One of the rules in medicine is that the person has to have fasted for 6 hours before the anesthetist will do a general anesthetic. The reason for this is that the physician does not want the patient vomit food , which could be aspirated into the lungs causing aspiration pneumonia. A good rule of thumb therefore for the public is to keep a person that is being brought to the hospital for abdominal pain away from food and drink. The hospital personnel can start an intravenous access line and give intravenous fluids to keep the patient hydrated. This way, if the surgeon decides to do surgery, it can be done sooner thus minimizing the risk of perforation and peritonitis while waiting for the surgery.

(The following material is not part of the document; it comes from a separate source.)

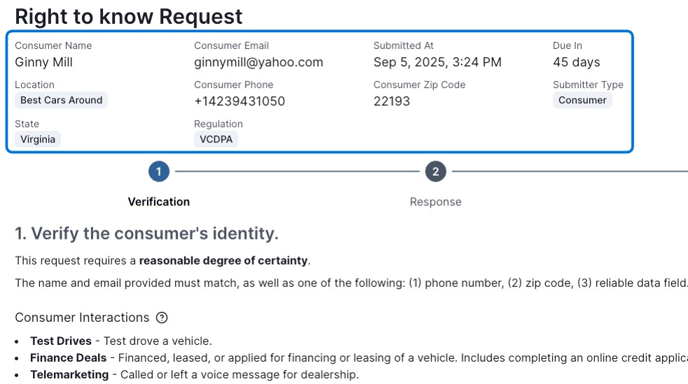This screenshot has width=688, height=384.
Task: Click the VCDPA regulation tag
Action: pos(216,139)
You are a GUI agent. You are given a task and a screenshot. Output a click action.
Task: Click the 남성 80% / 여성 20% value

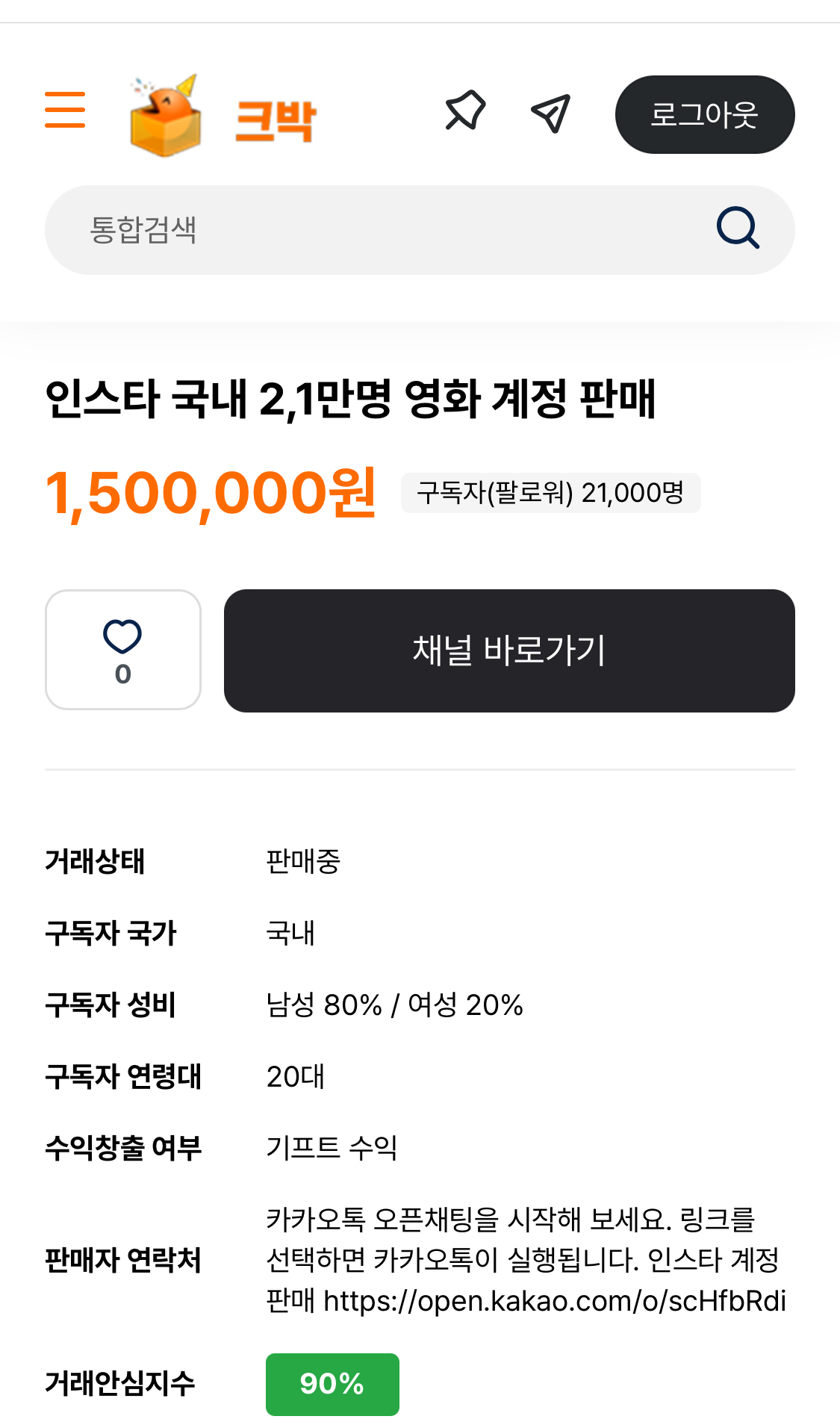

The surgeon will decide what approach to take, whether to do a laparoscopic appendectomy where the appendix is removed through a stabbing wound rather than an incision or whether to pursue the conventional surgery (an appendectomy) through a 1 ½ to 2 inch incision. An uncomplicated appendectomy could probably be done through a laparoscopy. However, the patient must understand that there are often adhesions, which often can not be dealt with through the laparoscopy and the surgeon will then change to the regular incisional approach.

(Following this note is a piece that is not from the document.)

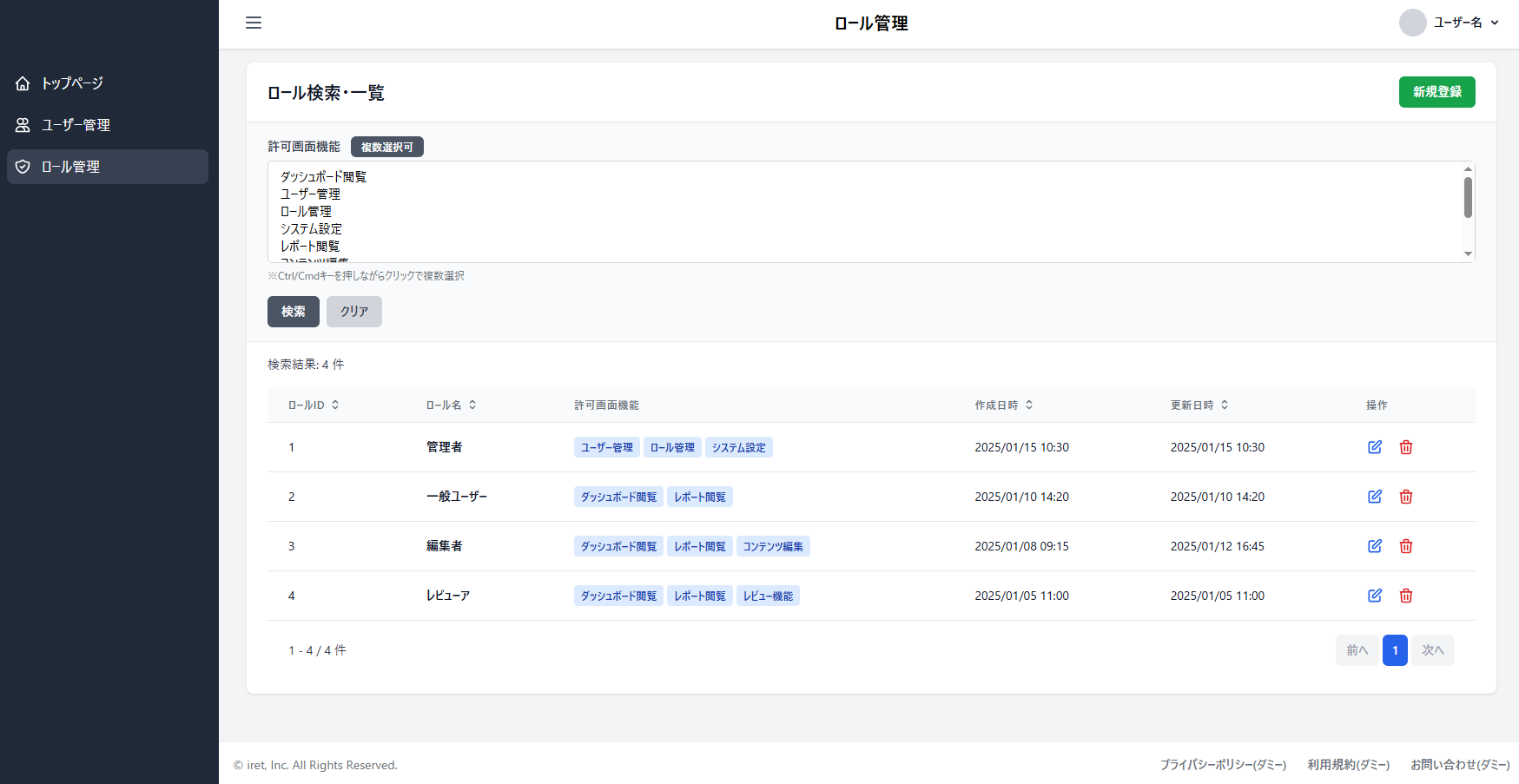The image size is (1519, 784).
Task: Click the 検索 search button
Action: click(293, 312)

Also, if there has been a perforation or there are pre-existing congenital conditions that have to be dealt with, this also might be a reason why the surgery has to be done the conventional way. If perforation is present, the surgeon will start intravenous antibiotic therapy, swabs are taken during the surgery and a plastic drainage hose is left inside that is brought out through the abdominal wall and skin and is hooked up to a vacuum container. This will suck out secretions and bacteria to help the body overcome the infection together with the antibiotics. The surgery will take only 45 minutes in a straightforward case, but can be a 2-hour ordeal in a complex perforation. Depending how much surgery had to be performed, the post- surgical recovery varies from only a few days to 2 or three weeks.